A short biography of Mochizuki Katsura, Japanese anarchist, artist and manga illustrator.
Mochizuki Katsura was born on January 11th, 1887 in the village of Nakagawate in Japan. He was the eldest son of the village headman, who was also a silk farmer. Discovering an artistic talent whilst in junior high school, he dreamed of becoming a painter. Facing opposition from his family over this, he ran away to Tokyo before graduating from high school. After graduating from Tokyo Art School in 1910, he became an art teacher in Nagano prefecture. However, he left the job after six years to run a small printing shop in Tokyo. This did not prosper, and he opened a shaved ice shop in 1915 where he came into contact with young anarchists like Hisaita Unosuke, Watanabe Masataro, and Wada Kyutaro. Hisaita introduced him to Watanabe, considered as the father of the Japanese anarchist movement. He also married that year.
In 1916 he joined the Baibunsha Publishing Society (Scribblers' Society), and from 1917 onwards, the anarchist study group founded by Watanabe that would become the North Wind Society (Hokufū kai). He was one of the first to provide illustrations and comic strips for the workers movement and for anarchist and socialist publications.
Unfortunately , the ice shop failed to prosper, and he moved again, opening a lunch shop offering bowls of rice. This was frequented by both workers, radical activists, poets, and writers, including the thinker, Dadaist, and poet Jun Tsuji, then married to Ito Noe , later to be murdered with Osugi Sakae in 1923. This establishment also failed, with customers being often financially challenged.
In 1917 he set up the People’s Art Association- Heimin Bijutsu Kyokai. He declared that this would be for proletarian art and against commercialism, and that “art should not be for sale”. The anarchist Osugi Sakae became associated with this association, as did the artists’ group Kokuyokai (Black Light group), black signifying adherence to anarchism) between December 1919 and 1921. The Kokuyokai argued that revolution in society and revolution in art were inseparable. Four exhibitions by the Kokuyokai were held, and they have been seen as the precursors of modern art in Japan. Mochizuki wrote the manifesto for the association in 1919, stating, “The art that exists in present-day society is the exclusive possession of certain special individuals, and is generally recognized by way of forms similar to playthings. Where in this kind of art lies the worth according to which we should excuse its existence? We must destroy this kind of thing without hesitation and replace it with that which we have produced ourselves. This is the very reason our organisation was born.”

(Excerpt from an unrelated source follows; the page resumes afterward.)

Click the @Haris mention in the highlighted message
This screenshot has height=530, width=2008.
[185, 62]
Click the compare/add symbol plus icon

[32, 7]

Mochizuki’s involvement with the anarchist movement resulted in several arrests, the first at a meeting in March 1920. He joined the Socialist Federation of Japan (Nihon shakaishugi dōmei) that had been set up that year, at the initiative of , among others, Osugi Sakae, which united socialists and anarchists. He was one of those, with other members of the North Wind Society, to set up Rōdōsha (The Workers) in 1921. A little earlier, he had founded Kosakunin (The Small Farmers) with Kinoshita Shigeru . He continued to be very active, participating in Subsequently, Mochizuki Katsura was very active: he participated in strike movements, meetings, round tables, giving speeches, in close collaboration with Wada, Furuta Daijiro (hanged in 1925) and the Korean Park Yeol as well as with members of the Levelling Society (Suiheisha) and the Korean Group (Chōsen Gurūpu).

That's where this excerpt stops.